How many of us perform official business on our home email systems, which are not as secure as our networks? While we all are required to take privacy and information assurance training, do we actually take it to heart that we are all Cyber Warriors and as such must act accordingly? Whether we engage the network in a classified or unclassified environment, information security and assurance are everyone’s responsibility.
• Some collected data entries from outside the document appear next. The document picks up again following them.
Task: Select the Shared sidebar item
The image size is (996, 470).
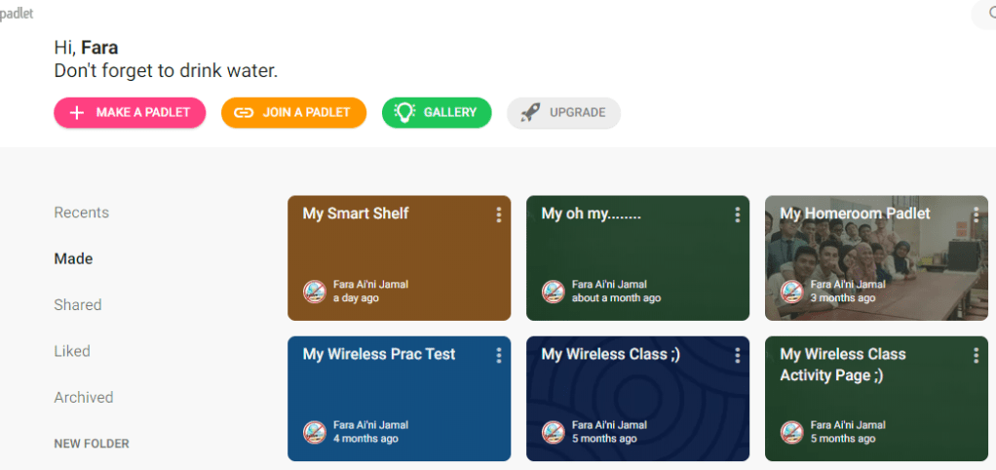Action: (78, 305)
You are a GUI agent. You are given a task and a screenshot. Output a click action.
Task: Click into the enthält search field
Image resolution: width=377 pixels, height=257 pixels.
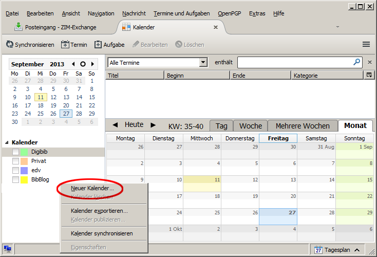coord(295,62)
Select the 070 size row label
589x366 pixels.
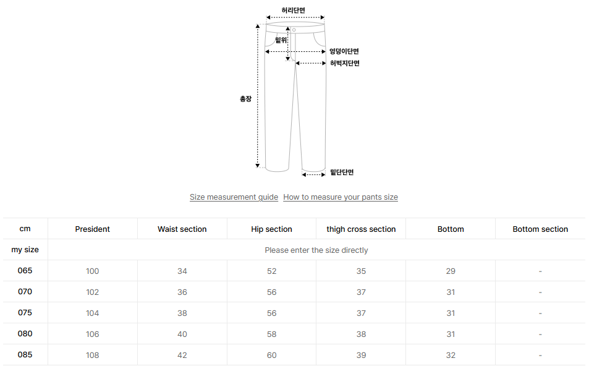tap(25, 292)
We have training available to us and countless standard operating procedures; but, are we doing enough? Information security cannot be managed by the Naval Network Warfare Command and the Marine Corps Security and Operations Center alone. We all have a role in this Information Age and a responsibility to protect our information.

From the Navy CIO's blog.

2 comments:

Anonymous said...

While it may be hard to disagree with the comments as posted, the question I have for the Navy CIO is, "What are you doing to overcome these challenges?" The Navy can't keep preaching work-life balance, tech savvy jobs, and a desire to leverage "web 2.0" without IT policies that help enable them. The quickest reaction to a newly discovered security vulnerability is a policy to ban or limit the tool that created the vulnerability. Doing so may be a necessary interim step, but the Navy appears to be failing at implementing a long term solution that addresses the vulnerability and restores the capability. At the end of the day, the Navy's IT policies affect recruiting, retention and operating efficiency. We can't continue to preach don't without figuring out how we can do.

Anonymous said...

"Cyber Warriors All"

I disagree completely. The IT who ensures the network is up and operating is no more a "Cyber Warrior" than is the Postal Clerk that keeps our mail coming. Ok, bad analogy, but it makes the point.

"Cyber Warriors" are those individuals who achieve a warfare commanders intent in and/or through cyberspace, not your average user who can barely type, create a strong password, spell CNO, etc.
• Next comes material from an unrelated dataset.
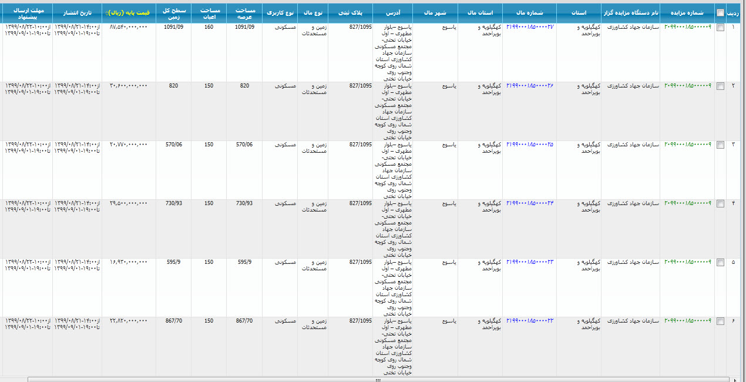Click the شماره مال column header
Image resolution: width=746 pixels, height=382 pixels.
pos(532,12)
Those average users are operating in cyberspace, but they are not a warrior in it...they are bystanders. Those who are "warriors" are focused on seizing the initiative in/through cyberspace for very specific purposes, akin to maneuver warfare.

Just my 2 cents, but we need to stop overselling "we are all cyberwarriors" because if we were, our networks would be much more secure and our adversaries would be much more worried about theirs!